• QUOTED PASSAGE:
▬▬▬

Watch for these signs that a boundary is being violated:

1. Import from wrong direction - An entity importing a use case type
2. Shared mutable state - Two sides of a boundary modifying the same object
3. Leaking types - Database column types appearing in use case code
4. Test difficulty - Needing a real database to test business logic
5. Cascade changes - Changing a database column requires updating a controller

Component Principles

Components are the units of deployment - the smallest things that can be deployed as part of a system. In different languages these are jars, gems, npm packages, DLLs, or Go modules. The component principles guide what goes into each component and how components relate to each other.

Component Cohesion (what goes together)

These three principles are in tension with each other. You balance them based on project maturity.

REP - Reuse/Release Equivalence Principle

The granule of reuse is the granule of release.

Classes and modules that are grouped into a component should be releasable together. If they're reused together, they should be versioned together.

Practical meaning: Don't put unrelated classes in the same package just because they're "utilities." If someone depends on your component for class A, they shouldn't be forced to accept changes to unrelated class B.

Violation: A utils package containing string helpers, date formatters, HTTP clients, and logging wrappers. A change to the HTTP client forces a new release that string-helper consumers must adopt.

Fix: Split into string-utils, http-client, logger packages that can be versioned independently.

CCP - Common Closure Principle

Gather into components those classes that change for the same reasons and at the same times. Separate into different components those classes that change at different times and for different reasons.

This is SRP for components. When a requirement changes, you want the change concentrated in as few components as possible.

▬▬▬

• WHAT YOU WILL DO:
**a)** In the architecture excerpt, what fix does it propose for the utils package violation?
**b)** Reproduce a passage of the architecture excerpt word for word, starting at the words "1. Import from" and ending after the words "on project maturity.".

• ENTRIES:

▬▬▬

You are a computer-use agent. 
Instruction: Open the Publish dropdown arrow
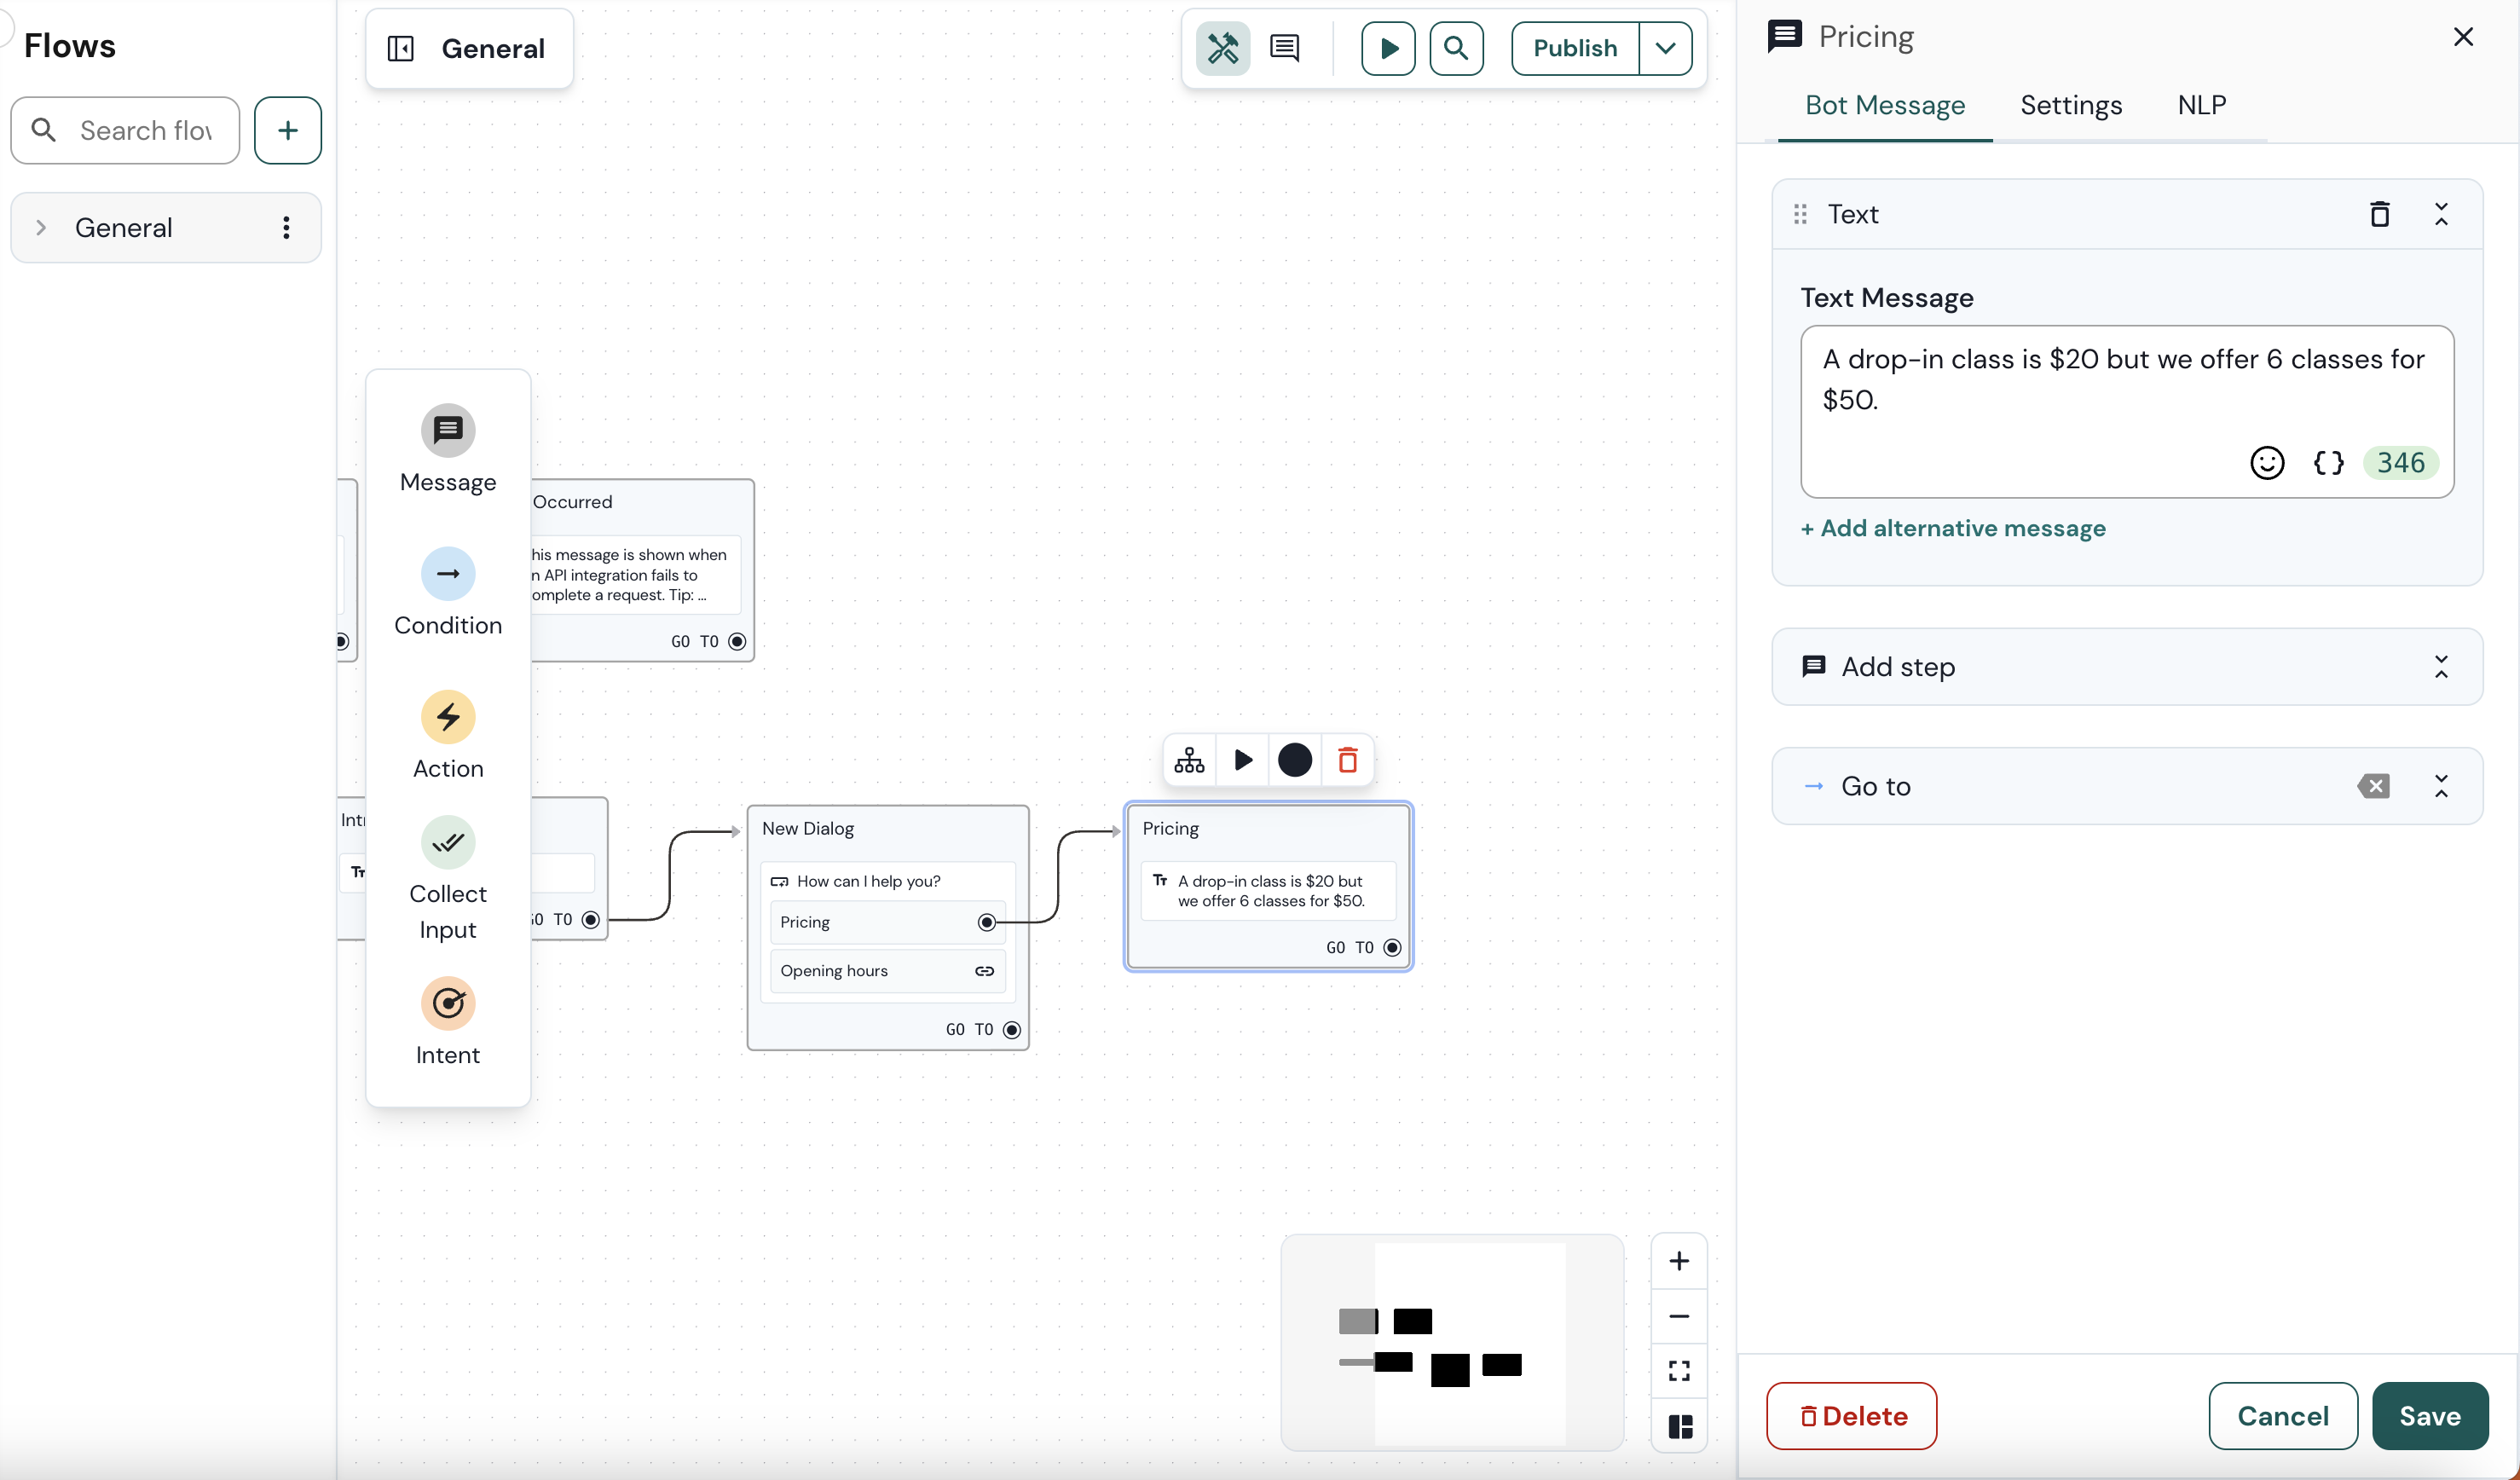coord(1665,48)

▬▬▬

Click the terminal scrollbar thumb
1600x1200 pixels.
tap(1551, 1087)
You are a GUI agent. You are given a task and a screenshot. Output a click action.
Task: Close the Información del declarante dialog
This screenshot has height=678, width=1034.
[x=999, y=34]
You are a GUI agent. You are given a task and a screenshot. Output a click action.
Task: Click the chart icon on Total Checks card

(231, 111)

▬▬▬

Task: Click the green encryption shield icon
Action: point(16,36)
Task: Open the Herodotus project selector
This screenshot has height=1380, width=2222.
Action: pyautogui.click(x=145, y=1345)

▬▬▬

• RESULTS FOR EACH TASK:
**a)** Split it into string-utils, http-client, and logger packages that can be versioned independently.

**b)**
1. Import from wrong direction - An entity importing a use case type
2. Shared mutable state - Two sides of a boundary modifying the same object
3. Leaking types - Database column types appearing in use case code
4. Test difficulty - Needing a real database to test business logic
5. Cascade changes - Changing a database column requires updating a controller

Component Principles

Components are the units of deployment - the smallest things that can be deployed as part of a system. In different languages these are jars, gems, npm packages, DLLs, or Go modules. The component principles guide what goes into each component and how components relate to each other.

Component Cohesion (what goes together)

These three principles are in tension with each other. You balance them based on project maturity.